こんなに幸せになってもいいのかと考える時もあるがそれよりも3人といる時間が楽しくてついつい忘れてしまう。
「そういえばずっと思ってたんだけど、リンって本当にユーストって子を殴ったの?」
「ちょっと!」
「い、いいんです。、、、、間違いないことですから。俺は確かにゆ、彼にひどいことをしました」
「なんで?」
「?なんで、、、?、、、よく、わかりません。ただ、彼をみたときに欲しいと思ったんだと思います。幼い頃の俺は欲しいものは全て手に入れて当然だと思っていましたから」
幼い頃はどれだけわがままを言っても、最初は渋っても両親は最終的にはリンのわがままをなんでも叶えてくれた。そんな生活をしていくうちにまるで世界は自分の思いのままだなんてたいそうなことを思うようになって、どんどん性格が歪んでいった。今ならどれだけその思想が危険なものかよくわかる。
「それって一目惚れしたんじゃないの?」
「、、、へ?ひ、一目惚れ、、、ですか?」
「、、、、確かに。一眼見て欲しいと持ったならそれがリンにとっての初恋だったのかもしれないね」
「初等部で一目惚れって、、、リンって結構恋愛脳なんだねぇ」
責められるのかと思っていたのと反して楽しそうに話す彼らにあいた口が塞がらない。
「軽蔑、、、しないのですか?」
「え?何を?」
「それは、、、」
「確かに人を殴るのはいけないことだけどさ、もう結構前の話だしリンだってもう十分反省してるんでしょ?それに平民からしたら子供同士の喧嘩なんてほぼ毎日みたいなものよ?男子とかなんてくだらないことで喧嘩もするし、確かに大怪我とかまではないかもしれないけど、私なんて、私のことからかってきた男どもは全員のしてきたし、やりすぎたと思ったら謝って次の日くらいには仲直りしてるわ」
「反省なんてそんなこと、、、俺がしたことは永遠に胸に刻み込んで忘れないようにしなければいけないことで、、、、仲直りなんて、恐れ多いです。ユースト様に近づくなんて、、、」
「ストーーープ!、、、、重い、重いよ!!本人だって許してるんでしょ?だったらもういいじゃん気にしたら負けだよ?」
「そんなに気にするんならやっぱり会いにいって謝ればいいんじゃないの?」
「それは、、、できないです」
フレイの助言もそうだが彼の両親からも会うことを許されていない以上彼に会うこと、話すことだってできない。口約束であっても違えることは許されない。それにこれ以上彼らを怒らせたらまた公爵様に迷惑がかかってしまう。

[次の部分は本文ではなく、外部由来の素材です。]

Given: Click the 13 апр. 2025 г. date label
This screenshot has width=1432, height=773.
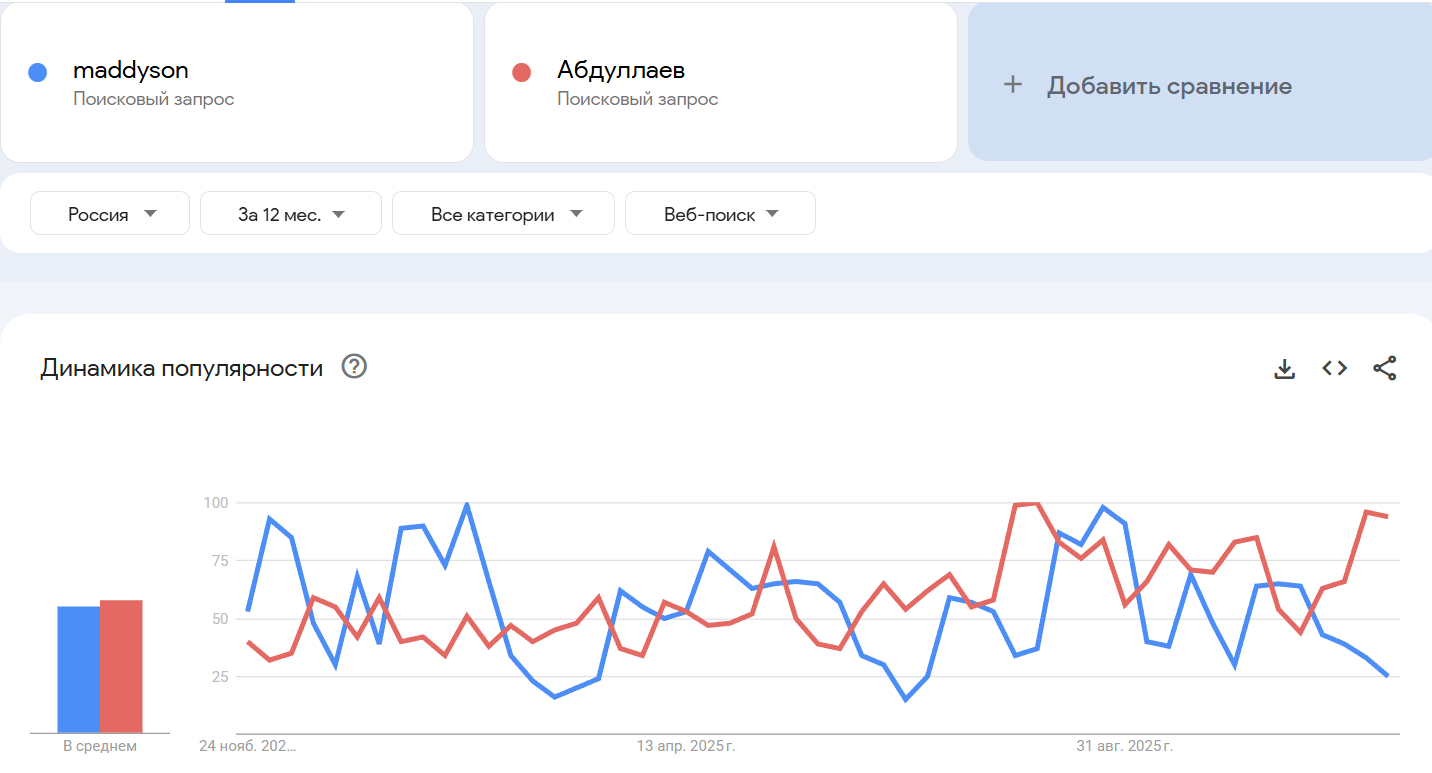Looking at the screenshot, I should 686,746.
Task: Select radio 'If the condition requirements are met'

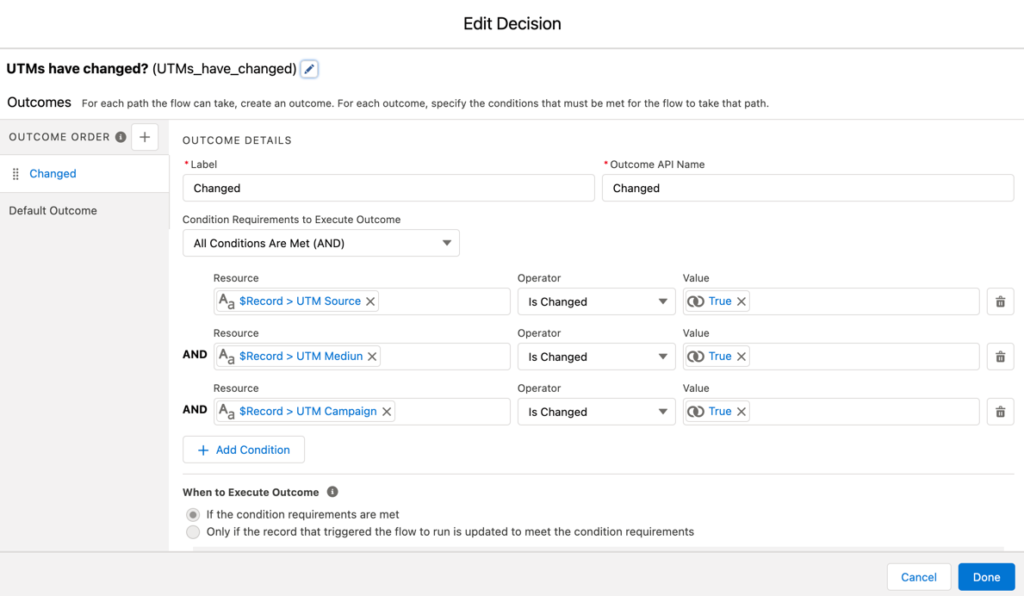Action: click(x=191, y=514)
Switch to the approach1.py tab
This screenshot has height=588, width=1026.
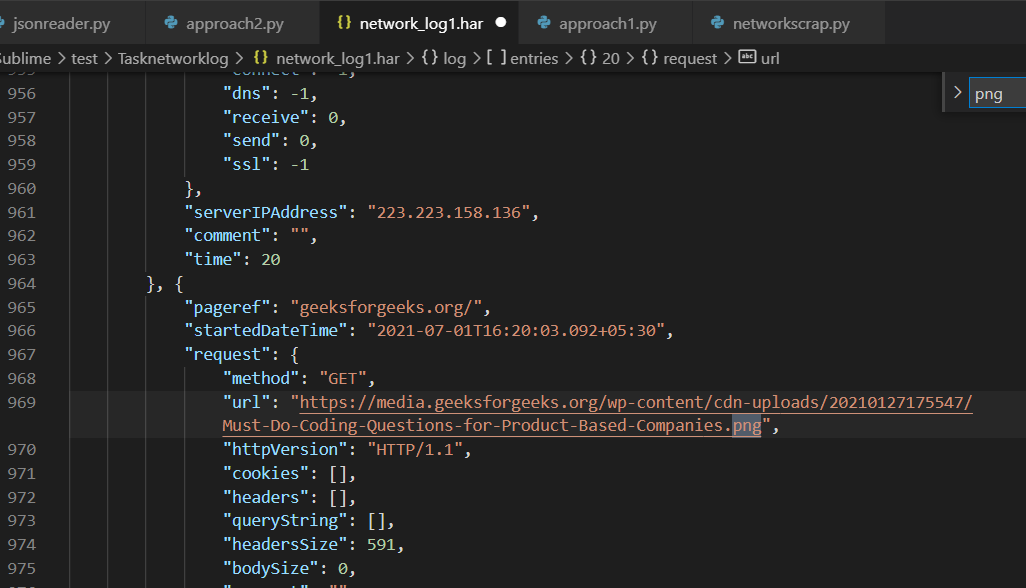click(x=607, y=23)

「俺は彼に会うことはできません。これは公爵夫人と彼の母親との約束です。俺が違えることは許されません。公爵様にご迷惑をかけることは万死に値します」
「だから重いって、、、私って貴族っていうのはよくわからないけど。自分の両親のこと母さんとか父さんて呼んだらいけないの?」
「いえ、そういうわけではありませんが、、、俺はいずれ公爵家を出ることになると思います。なので、今のうちに慣れた方がいいと言われたので」
リンがそういうと驚いたように3人が同時にこちらを見る。
「え?出るってどうゆうこと?」
リューリが食い気味に聞いてくるので何か変んなことを言ってしまったのか心配になる。
「公爵家はいずれ私の義兄にあたる方が継ぐことになります。兄に何かあったとしても妹がいますし、公爵家に私は必要ありません。公爵様もそう思っていることでしょう。公爵家の名誉のために俺は家を出されます。その前に自ら出家して少しでも誠意を見せます。今まで生きていたことを活かせば最低限生きていけると思いますし、罪人の俺には公爵家に必要ではありませんから」
淡々という俺に3人はなんともいえない顔で見ていた。その目には悲しみが含まれていた。
「公爵様は本当にそれを望んでるの?」
そう問われて思い浮かべるのは最後にあった時に父がいった言葉だ。
『うまなければよかったんだ』
確かにそう言った。それからは遠くから見掛ける程度で声を聞いたのもそれが最後だ。もう俺の存在すら忘れているかもしれない。
「はい、それが公爵様のご意志です。この学園を卒業したのち、俺は出家をします。これが一つの償いでもあります」
まるでそれが自分のすべてだというような彼に3人は顔を見合わせる。
食事を終えてリンはこの後別の授業があって3人と別れた。その後3人は授業をサボり話し合っていた。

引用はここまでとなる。